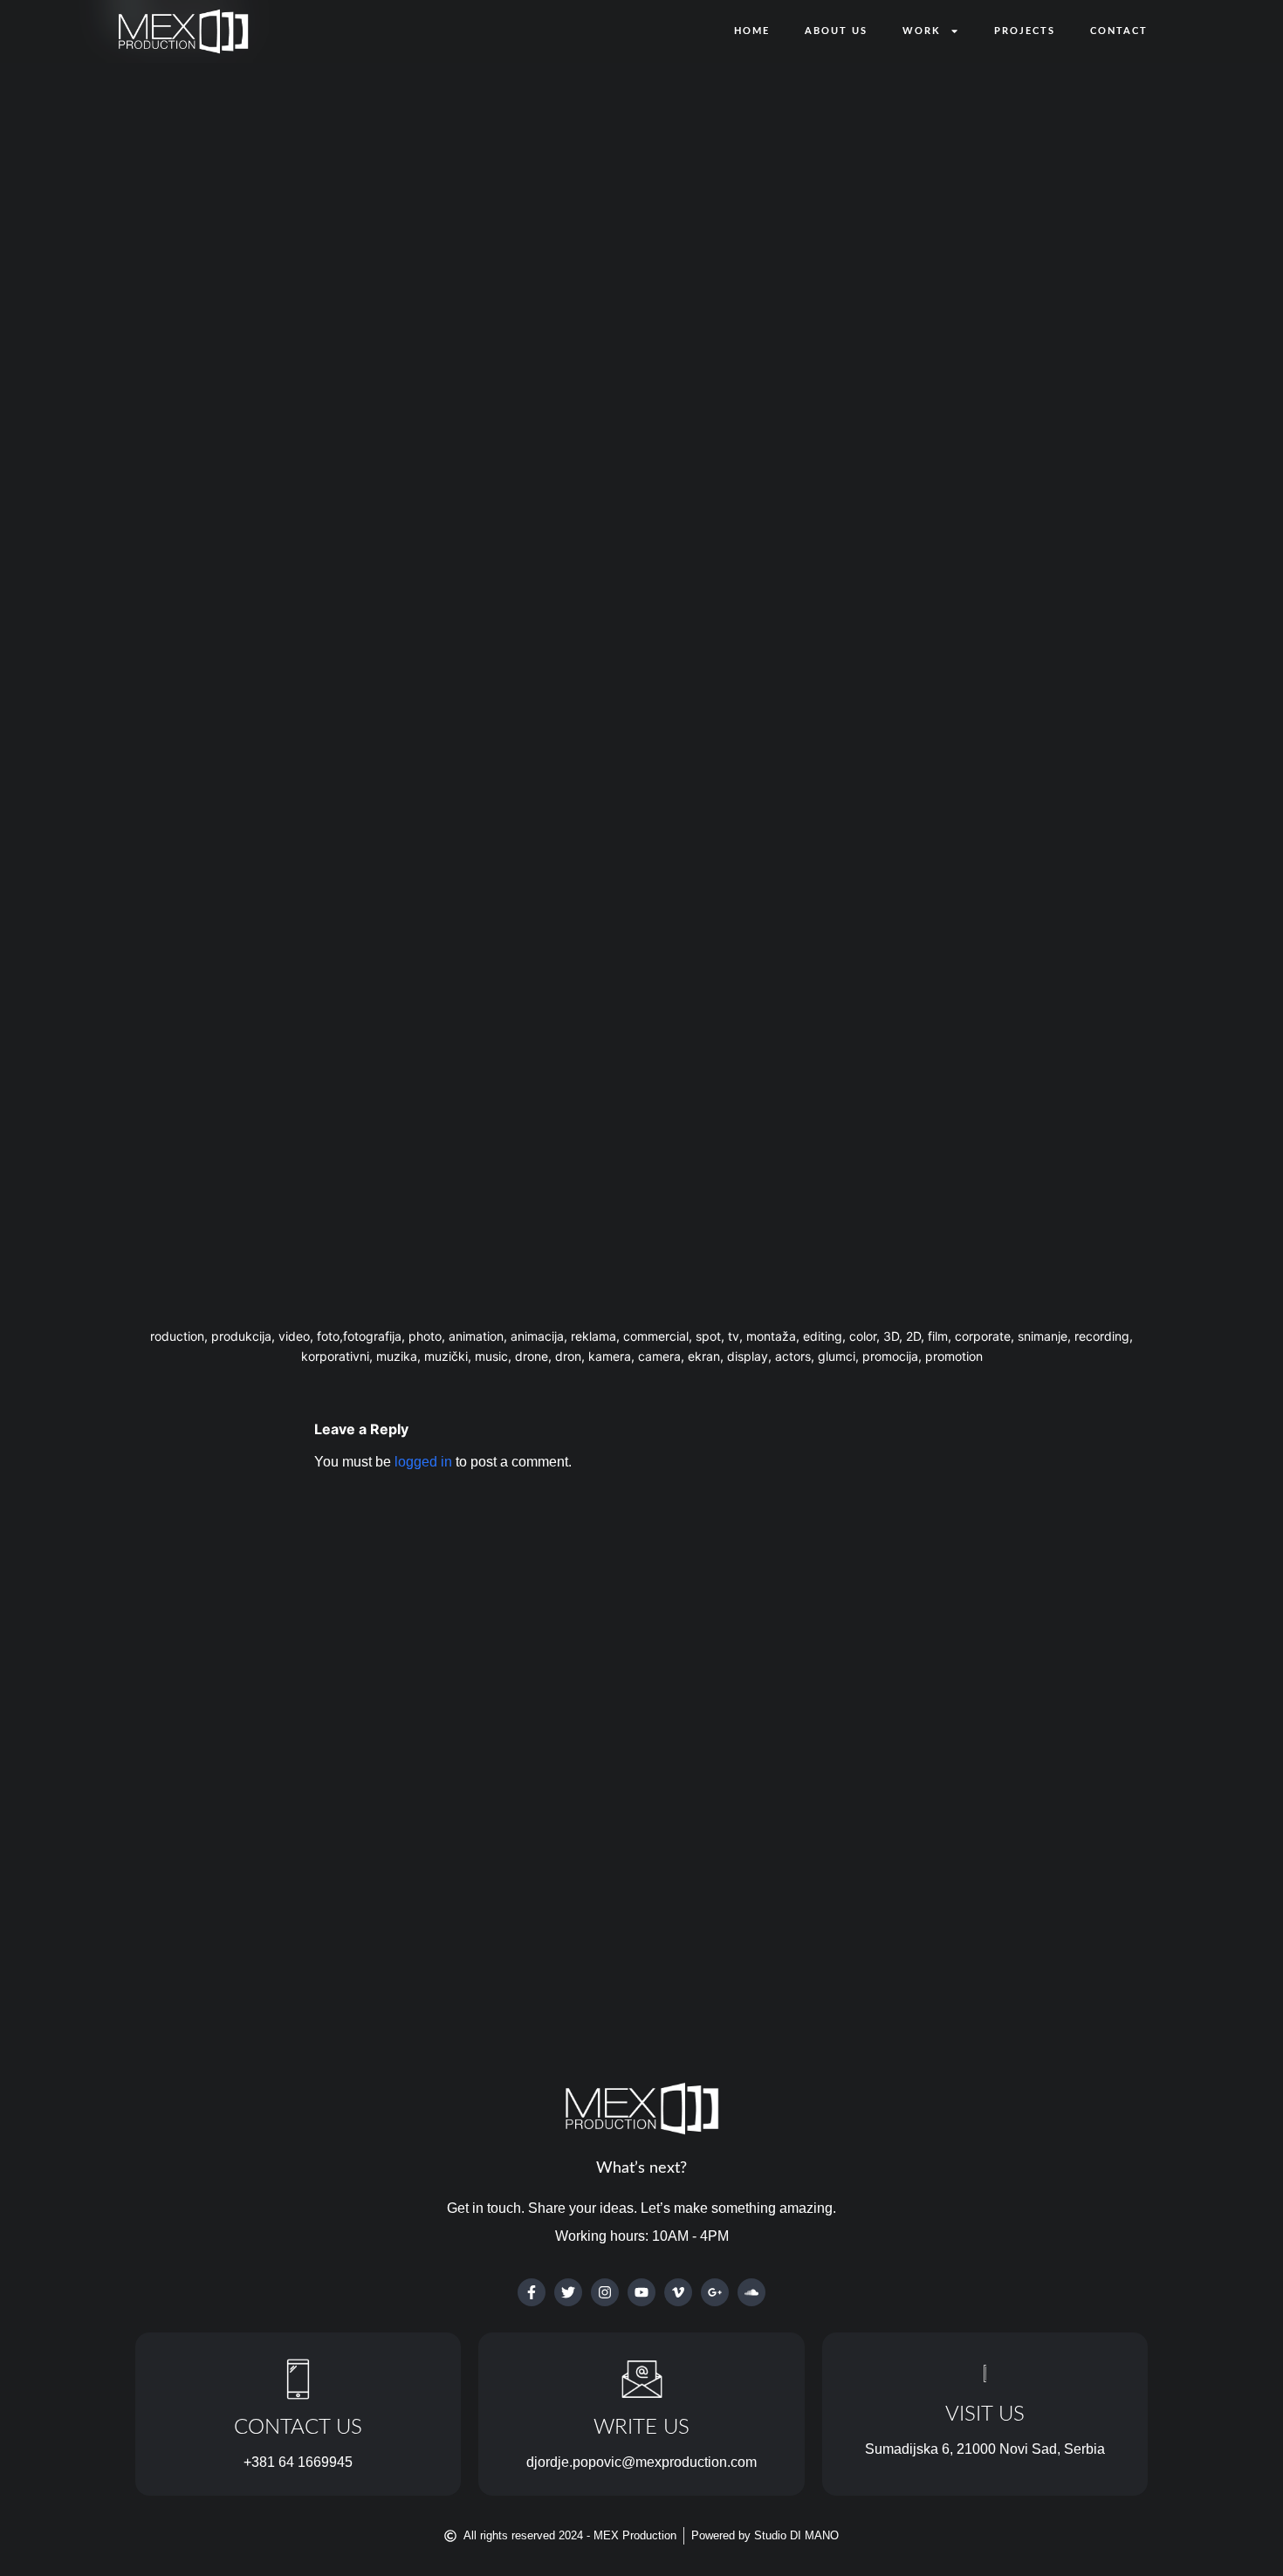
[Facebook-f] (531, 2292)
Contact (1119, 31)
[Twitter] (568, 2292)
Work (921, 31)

● ● ● ●

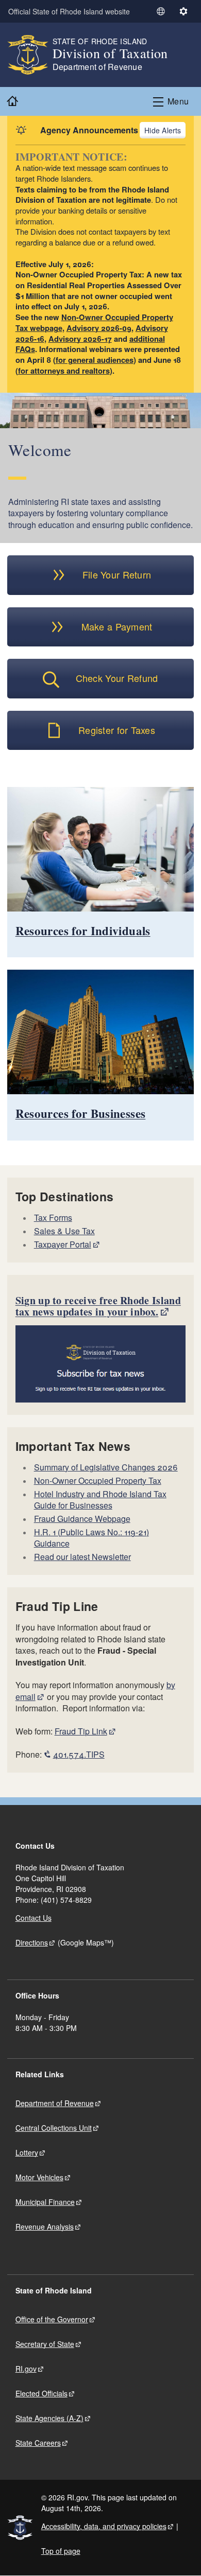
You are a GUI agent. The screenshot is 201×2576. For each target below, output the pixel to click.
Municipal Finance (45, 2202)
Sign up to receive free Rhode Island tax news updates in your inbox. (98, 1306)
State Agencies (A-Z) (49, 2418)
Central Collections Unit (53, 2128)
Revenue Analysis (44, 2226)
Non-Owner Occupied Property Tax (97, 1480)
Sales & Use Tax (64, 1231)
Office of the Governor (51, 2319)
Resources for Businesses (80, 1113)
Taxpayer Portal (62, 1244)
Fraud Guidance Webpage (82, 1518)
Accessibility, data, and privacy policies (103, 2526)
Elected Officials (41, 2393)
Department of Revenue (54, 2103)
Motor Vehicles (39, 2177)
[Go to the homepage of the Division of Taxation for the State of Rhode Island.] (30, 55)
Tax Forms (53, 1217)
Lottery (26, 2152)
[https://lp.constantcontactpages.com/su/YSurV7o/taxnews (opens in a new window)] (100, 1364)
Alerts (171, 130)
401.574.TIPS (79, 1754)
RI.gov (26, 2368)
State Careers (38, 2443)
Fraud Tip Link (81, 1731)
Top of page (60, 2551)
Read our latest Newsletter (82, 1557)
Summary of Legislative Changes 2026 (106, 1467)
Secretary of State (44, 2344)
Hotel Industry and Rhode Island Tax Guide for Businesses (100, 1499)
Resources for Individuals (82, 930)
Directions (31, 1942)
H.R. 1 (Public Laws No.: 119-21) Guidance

● ● ● ●

• [PROMPT]
Of all the entries above, output exactly the lines between the one holding "RI.gov (26, 2368)" and the one holding "H.R. 1 (Public Laws No.: 119-21) Guidance", inclusive.

• [RESULT FOR THIS TASK]
RI.gov (26, 2368)
State Careers (38, 2443)
Fraud Tip Link (81, 1731)
Top of page (60, 2551)
Read our latest Newsletter (82, 1557)
Summary of Legislative Changes 2026 (106, 1467)
Secretary of State (44, 2344)
Hotel Industry and Rhode Island Tax Guide for Businesses (100, 1499)
Resources for Individuals (82, 930)
Directions (31, 1942)
H.R. 1 (Public Laws No.: 119-21) Guidance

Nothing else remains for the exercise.